== Extracted records ==
Start of Block

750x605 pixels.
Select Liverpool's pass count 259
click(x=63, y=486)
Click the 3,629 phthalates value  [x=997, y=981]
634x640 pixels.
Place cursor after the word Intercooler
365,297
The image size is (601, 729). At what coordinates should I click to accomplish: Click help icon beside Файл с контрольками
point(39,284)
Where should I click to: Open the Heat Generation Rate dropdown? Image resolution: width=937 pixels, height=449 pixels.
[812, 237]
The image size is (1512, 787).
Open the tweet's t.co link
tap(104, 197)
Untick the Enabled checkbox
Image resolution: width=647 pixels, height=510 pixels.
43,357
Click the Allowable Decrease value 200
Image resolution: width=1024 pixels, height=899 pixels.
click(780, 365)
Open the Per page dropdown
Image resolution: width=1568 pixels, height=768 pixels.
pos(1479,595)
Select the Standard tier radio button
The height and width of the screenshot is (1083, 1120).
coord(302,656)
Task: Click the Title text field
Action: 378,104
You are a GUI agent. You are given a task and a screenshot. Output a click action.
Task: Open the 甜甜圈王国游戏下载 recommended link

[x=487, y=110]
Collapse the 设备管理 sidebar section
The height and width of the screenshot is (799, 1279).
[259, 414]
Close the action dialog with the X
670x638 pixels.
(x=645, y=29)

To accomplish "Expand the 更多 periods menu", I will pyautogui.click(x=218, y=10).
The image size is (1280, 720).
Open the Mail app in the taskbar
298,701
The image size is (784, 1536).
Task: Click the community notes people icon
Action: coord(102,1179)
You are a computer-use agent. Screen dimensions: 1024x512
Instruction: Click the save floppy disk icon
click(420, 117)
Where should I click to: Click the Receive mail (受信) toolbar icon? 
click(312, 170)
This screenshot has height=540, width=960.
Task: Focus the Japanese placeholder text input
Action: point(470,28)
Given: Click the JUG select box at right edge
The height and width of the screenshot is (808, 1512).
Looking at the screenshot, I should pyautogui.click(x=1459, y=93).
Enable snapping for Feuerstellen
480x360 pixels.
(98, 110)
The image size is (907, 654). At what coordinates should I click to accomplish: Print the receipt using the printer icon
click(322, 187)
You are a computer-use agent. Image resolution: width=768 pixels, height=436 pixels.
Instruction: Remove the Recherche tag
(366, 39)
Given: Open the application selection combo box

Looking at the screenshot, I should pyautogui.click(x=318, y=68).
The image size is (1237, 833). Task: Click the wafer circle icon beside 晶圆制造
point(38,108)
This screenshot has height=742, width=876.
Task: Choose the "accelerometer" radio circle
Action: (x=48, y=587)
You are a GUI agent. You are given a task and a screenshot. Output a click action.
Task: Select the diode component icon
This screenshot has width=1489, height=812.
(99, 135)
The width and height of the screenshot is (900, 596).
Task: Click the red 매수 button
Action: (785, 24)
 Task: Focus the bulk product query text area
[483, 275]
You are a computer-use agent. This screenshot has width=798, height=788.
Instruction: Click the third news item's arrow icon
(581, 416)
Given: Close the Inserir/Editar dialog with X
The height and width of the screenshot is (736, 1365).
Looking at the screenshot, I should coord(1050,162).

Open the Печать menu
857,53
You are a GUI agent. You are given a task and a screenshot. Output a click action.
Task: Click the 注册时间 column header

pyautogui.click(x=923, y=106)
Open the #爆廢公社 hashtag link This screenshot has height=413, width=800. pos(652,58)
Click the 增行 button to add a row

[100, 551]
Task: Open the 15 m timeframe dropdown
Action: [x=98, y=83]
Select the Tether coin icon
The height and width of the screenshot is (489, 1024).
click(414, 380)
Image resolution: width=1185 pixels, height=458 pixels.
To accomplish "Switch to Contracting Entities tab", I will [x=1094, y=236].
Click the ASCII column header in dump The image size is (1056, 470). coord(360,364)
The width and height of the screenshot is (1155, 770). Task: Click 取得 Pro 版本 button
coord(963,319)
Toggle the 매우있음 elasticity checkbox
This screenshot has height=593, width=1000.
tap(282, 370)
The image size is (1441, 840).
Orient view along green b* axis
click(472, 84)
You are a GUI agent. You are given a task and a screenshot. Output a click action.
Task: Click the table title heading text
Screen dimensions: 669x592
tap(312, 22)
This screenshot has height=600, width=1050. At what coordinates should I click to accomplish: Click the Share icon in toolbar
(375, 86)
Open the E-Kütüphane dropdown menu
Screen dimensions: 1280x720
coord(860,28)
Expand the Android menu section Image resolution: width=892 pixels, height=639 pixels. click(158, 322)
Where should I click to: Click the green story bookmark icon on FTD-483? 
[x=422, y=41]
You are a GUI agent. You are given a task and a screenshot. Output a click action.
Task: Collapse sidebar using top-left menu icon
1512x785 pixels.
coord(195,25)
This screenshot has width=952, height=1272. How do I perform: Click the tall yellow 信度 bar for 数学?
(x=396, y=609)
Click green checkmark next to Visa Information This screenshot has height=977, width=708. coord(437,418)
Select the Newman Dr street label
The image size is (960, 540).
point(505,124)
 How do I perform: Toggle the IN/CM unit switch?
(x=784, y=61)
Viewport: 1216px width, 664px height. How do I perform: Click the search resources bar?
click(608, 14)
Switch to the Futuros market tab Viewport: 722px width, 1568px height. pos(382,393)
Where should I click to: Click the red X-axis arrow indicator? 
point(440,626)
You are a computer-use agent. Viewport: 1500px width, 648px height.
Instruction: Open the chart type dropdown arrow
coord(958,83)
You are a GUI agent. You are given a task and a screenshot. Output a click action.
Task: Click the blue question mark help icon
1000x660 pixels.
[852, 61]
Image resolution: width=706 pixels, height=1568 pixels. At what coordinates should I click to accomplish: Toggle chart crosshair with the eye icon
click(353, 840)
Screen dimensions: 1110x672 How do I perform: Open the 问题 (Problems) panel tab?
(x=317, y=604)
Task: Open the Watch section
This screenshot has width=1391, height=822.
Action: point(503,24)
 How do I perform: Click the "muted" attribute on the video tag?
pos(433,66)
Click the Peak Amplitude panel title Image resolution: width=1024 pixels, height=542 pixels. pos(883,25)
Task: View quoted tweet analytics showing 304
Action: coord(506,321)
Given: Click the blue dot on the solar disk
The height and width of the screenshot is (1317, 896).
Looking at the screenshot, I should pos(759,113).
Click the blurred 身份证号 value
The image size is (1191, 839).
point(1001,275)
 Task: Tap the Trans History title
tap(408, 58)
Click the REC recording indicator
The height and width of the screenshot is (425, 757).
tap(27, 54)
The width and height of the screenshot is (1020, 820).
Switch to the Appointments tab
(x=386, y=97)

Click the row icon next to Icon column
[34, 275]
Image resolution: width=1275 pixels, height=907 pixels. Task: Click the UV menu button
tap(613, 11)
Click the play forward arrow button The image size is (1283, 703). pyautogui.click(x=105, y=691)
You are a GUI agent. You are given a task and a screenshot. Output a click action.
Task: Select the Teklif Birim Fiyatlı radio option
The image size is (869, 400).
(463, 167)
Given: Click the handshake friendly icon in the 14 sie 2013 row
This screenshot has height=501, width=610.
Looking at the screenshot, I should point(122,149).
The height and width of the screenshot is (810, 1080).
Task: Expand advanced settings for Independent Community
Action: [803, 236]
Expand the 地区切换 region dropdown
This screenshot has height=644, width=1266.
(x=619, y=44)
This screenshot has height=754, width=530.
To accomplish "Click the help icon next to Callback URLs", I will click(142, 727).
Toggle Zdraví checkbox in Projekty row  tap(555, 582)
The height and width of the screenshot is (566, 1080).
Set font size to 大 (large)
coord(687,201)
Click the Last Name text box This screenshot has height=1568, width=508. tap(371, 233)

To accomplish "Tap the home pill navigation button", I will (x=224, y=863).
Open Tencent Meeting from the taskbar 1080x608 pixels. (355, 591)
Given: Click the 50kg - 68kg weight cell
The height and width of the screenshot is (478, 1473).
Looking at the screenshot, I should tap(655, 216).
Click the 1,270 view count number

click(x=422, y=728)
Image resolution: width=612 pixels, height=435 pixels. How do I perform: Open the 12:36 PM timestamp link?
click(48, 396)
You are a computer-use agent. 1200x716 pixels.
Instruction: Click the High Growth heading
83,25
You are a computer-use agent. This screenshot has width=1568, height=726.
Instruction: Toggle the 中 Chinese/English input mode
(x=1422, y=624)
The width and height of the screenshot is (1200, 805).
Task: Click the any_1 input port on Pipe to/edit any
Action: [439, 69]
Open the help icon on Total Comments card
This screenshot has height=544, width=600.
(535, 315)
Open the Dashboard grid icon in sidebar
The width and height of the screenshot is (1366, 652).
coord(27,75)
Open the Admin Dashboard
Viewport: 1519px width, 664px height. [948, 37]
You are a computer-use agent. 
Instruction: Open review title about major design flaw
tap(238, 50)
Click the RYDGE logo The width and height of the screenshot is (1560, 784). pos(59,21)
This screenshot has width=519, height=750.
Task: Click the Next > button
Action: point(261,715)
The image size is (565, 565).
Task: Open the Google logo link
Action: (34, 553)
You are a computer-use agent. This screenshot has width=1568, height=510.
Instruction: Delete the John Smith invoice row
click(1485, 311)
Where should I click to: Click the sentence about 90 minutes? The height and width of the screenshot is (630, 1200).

End of Block

== Brief ==
Of all the entries above, retype exactly the lines from the line with "Given: Click the blue dot on the solar disk" to the line with "Toggle Zdraví checkbox", both included, and no others.

== Response area ==
Given: Click the blue dot on the solar disk
The height and width of the screenshot is (1317, 896).
Looking at the screenshot, I should pos(759,113).
Click the blurred 身份证号 value
The image size is (1191, 839).
point(1001,275)
 Task: Tap the Trans History title
tap(408, 58)
Click the REC recording indicator
The height and width of the screenshot is (425, 757).
tap(27, 54)
The width and height of the screenshot is (1020, 820).
Switch to the Appointments tab
(x=386, y=97)

Click the row icon next to Icon column
[34, 275]
Image resolution: width=1275 pixels, height=907 pixels. Task: Click the UV menu button
tap(613, 11)
Click the play forward arrow button The image size is (1283, 703). pyautogui.click(x=105, y=691)
You are a GUI agent. You are given a task and a screenshot. Output a click action.
Task: Select the Teklif Birim Fiyatlı radio option
The image size is (869, 400).
(463, 167)
Given: Click the handshake friendly icon in the 14 sie 2013 row
This screenshot has height=501, width=610.
Looking at the screenshot, I should point(122,149).
The height and width of the screenshot is (810, 1080).
Task: Expand advanced settings for Independent Community
Action: [803, 236]
Expand the 地区切换 region dropdown
This screenshot has height=644, width=1266.
(x=619, y=44)
This screenshot has height=754, width=530.
To accomplish "Click the help icon next to Callback URLs", I will click(142, 727).
Toggle Zdraví checkbox in Projekty row  tap(555, 582)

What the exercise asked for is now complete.